Overall distributed logs typically provide a more difficult integration for consumers but bring the benefits of higher performance for high volume streams of data (e.g. analytics events), replays and no need to fan out and replicate data.

Request based Publication/Subscription (Pub/Sub)

I am defining a publication/subscription system here as one where a consumer subscribes to one or more topics which are then pushed to them. It’s a slighty grey area because:

Arguably a broker+queues product like RabbitMQ is a pub/sub system
- but it is slightly different to my definition above in that the consumer is listening to specific queues and also the consumer does the initial connection
Some services offer both push and pull so this isn’t a perfect classification.
A pub/sub service may use queues or a log internally

Still I think it’s worth treating those systems separately where implementation is hidden and I’ll focus here on services where the pub/sub broker connects to the consumer via HTTP or gRPC to deliver the messages the consumer told the broker it was interested in. Examples of pub/sub include Google Pub/Sub, AWS Eventbridge, AWS SNS (without SQS) and Azure Eventgrid.
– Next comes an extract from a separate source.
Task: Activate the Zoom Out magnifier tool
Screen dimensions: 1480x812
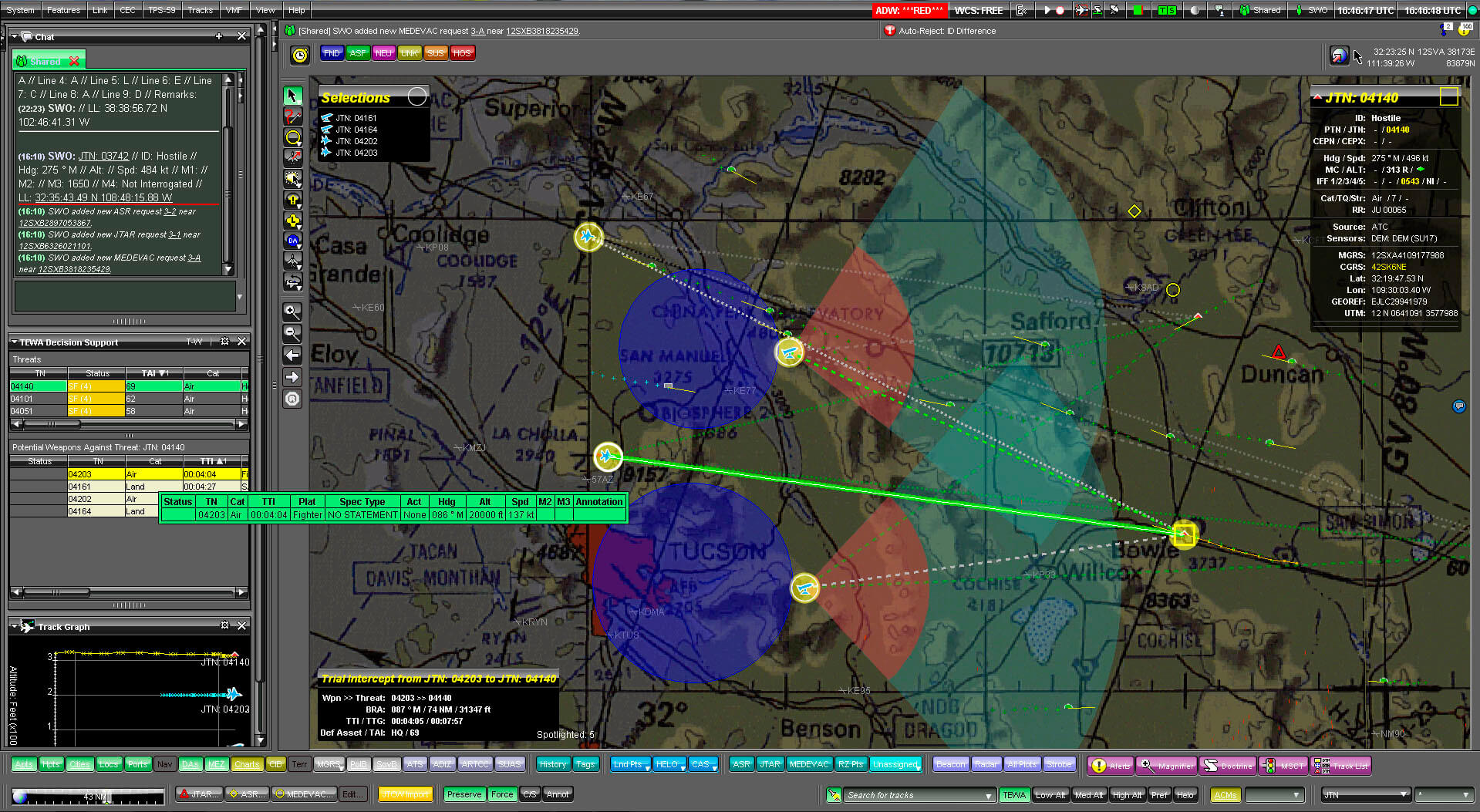Action: (x=293, y=333)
diagram with 2 producers writing to a message broker that is sending messages to 2 consumers. Consumers register interest in particular topics with the broker

Heritage and specifics

Within this space we have generic solutions and those focused more on events. The latter 2, Eventstream and Eventgrid are primarily designed for transmitting events to and from IoT devices (Eventgrid) and the AWS and Azure services (Eventbridge and Eventgrid respectively). Examples of the latter events being “object created in S3” or “container stopped” where the event can then trigger lambdas or go to object stores and lots of other cloud integrations besides the more standard HTTP delivery.

Despite this heritage they can be used for generic events or messages and can include significant data within the event payload (e.g. up to 1MB for Eventgrid) meaning they can support messages that transfer state rather than just an event with a name and ID. SNS has more of a focus on external delivery methods including SMS and email but also has HTTP support for more a more generic integration.

Features and properties of pub/sub systems

A feature we find on most of these solutions is sophisticated filtering capabilities and in the case of Eventbridge the ability to transform and remove fields for specific consumers. This contrasts with fairly basic filtering and routing on traditional queue message brokers and none on Kafka.

Being a push rather than pull model has some implications in that a service may be unavailable when delivery is attempted. Pub/sub systems will have retries with backoff but will eventually give up, usually after 24 hours. Where failures are occurring there is a balance to be struck around alerting - you may want to ignore a few retries but be aware if one message is failing with a bad request or if everything is retrying implying a service or connection is down or overloaded. Also from a support point of view, care is needed in setting up alerts so that the consumer team, not the broker team, are called out when the consumer is unavailable.

An obvious difference of HTTP based pub/sub is the connectivity aspect - we don’t need special ports open and can use the usual internet infrasturecture with API Gateways, application layer LBs etc. Also the firewall rules are in the opposite direction because the broker pushes out not the consumer initially connecting.

Finally some (but not all) of these services have support for enforcing schemas - you do see this elsewhere, for example the Kafka client can make use of a schema registry but it’s more common and more strictly enforced when publishing by POSTing content to an HTTP endpoint vs queues/logs where the data, aside from the header/metadata, is often treated as a binary object. Again, this isn’t an absolute rule, just what you’ll typically find so be aware there’s not a strict divide.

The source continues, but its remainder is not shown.